Collect each line of the data below that contains the string "width", and copy those lines.

[Pointing data for pages and screens]
* * *

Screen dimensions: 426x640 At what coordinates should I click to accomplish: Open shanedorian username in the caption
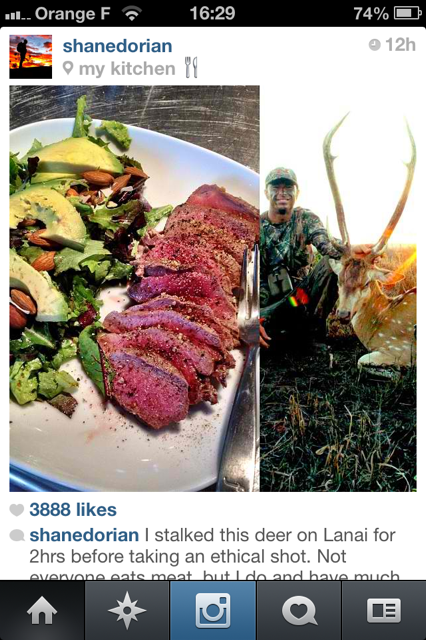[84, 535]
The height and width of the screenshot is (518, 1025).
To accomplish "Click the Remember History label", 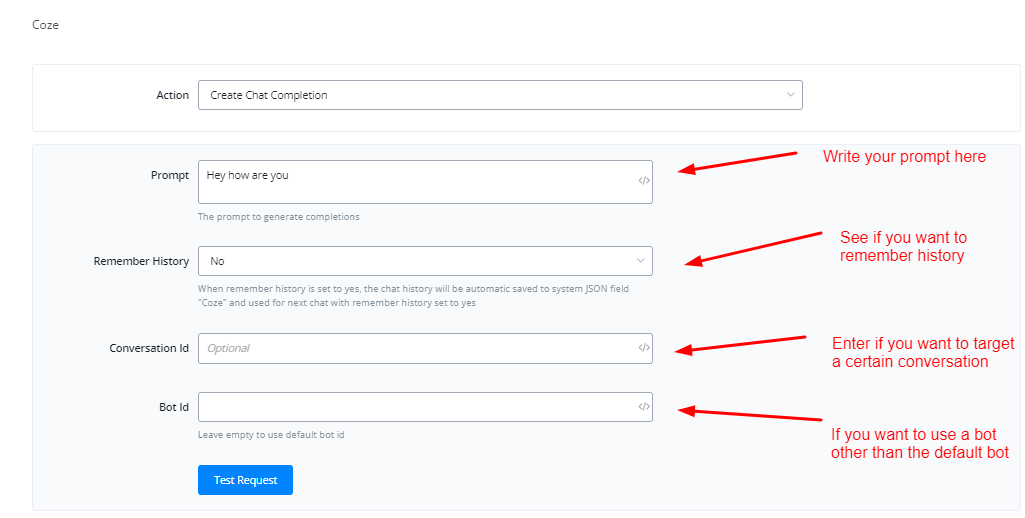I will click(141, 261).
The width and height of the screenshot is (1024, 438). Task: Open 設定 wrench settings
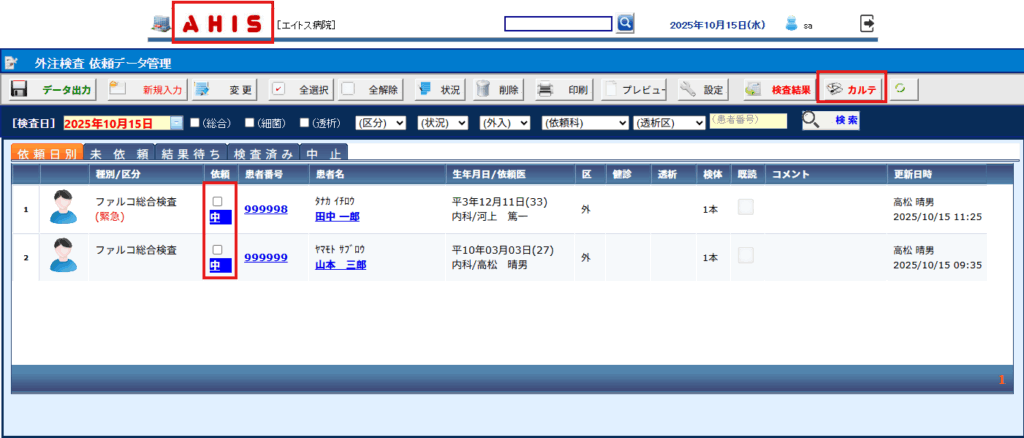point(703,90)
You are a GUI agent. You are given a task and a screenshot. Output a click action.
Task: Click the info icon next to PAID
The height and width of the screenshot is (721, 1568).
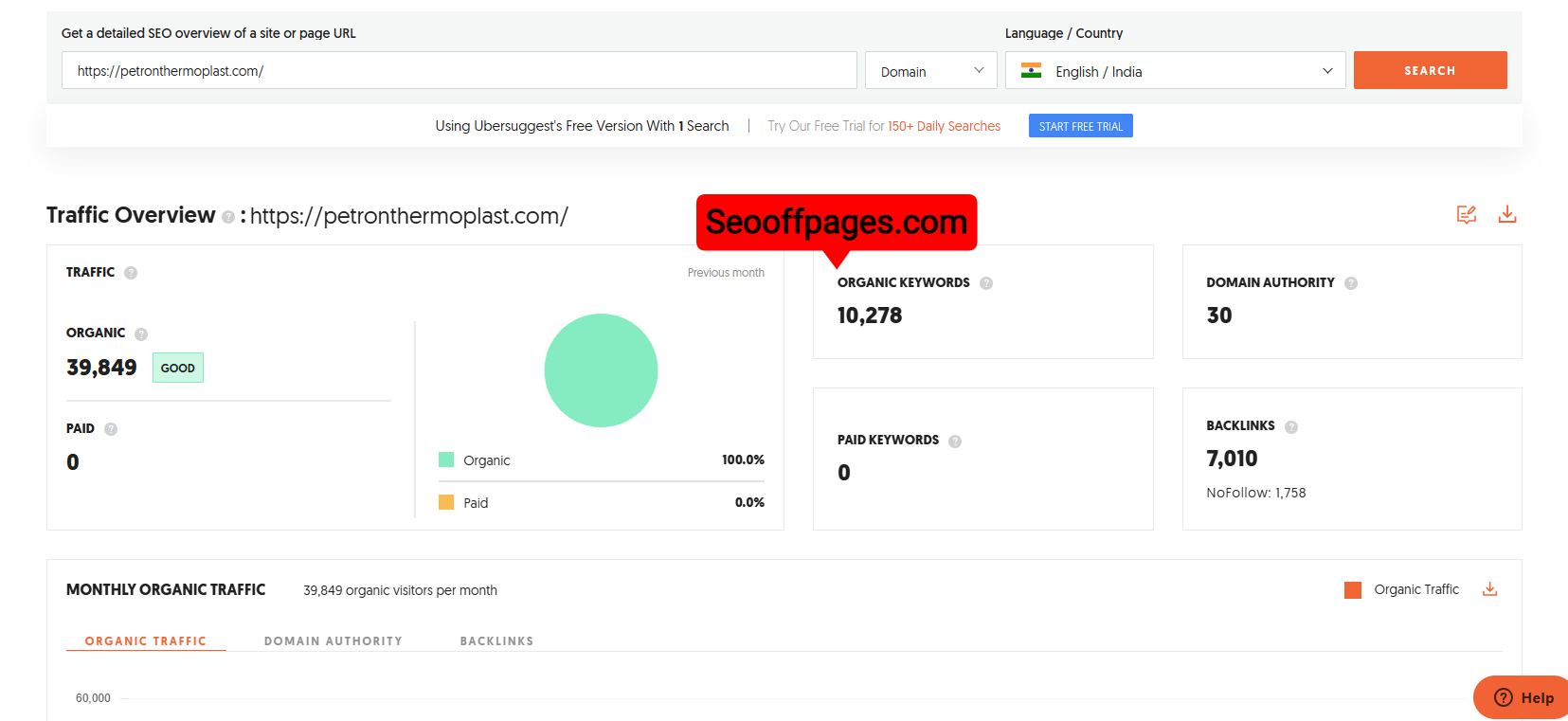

* * *

Expected answer |
The height and width of the screenshot is (518, 1025).
The width and height of the screenshot is (1024, 438). Task: Open 設定 wrench settings
The height and width of the screenshot is (721, 1568).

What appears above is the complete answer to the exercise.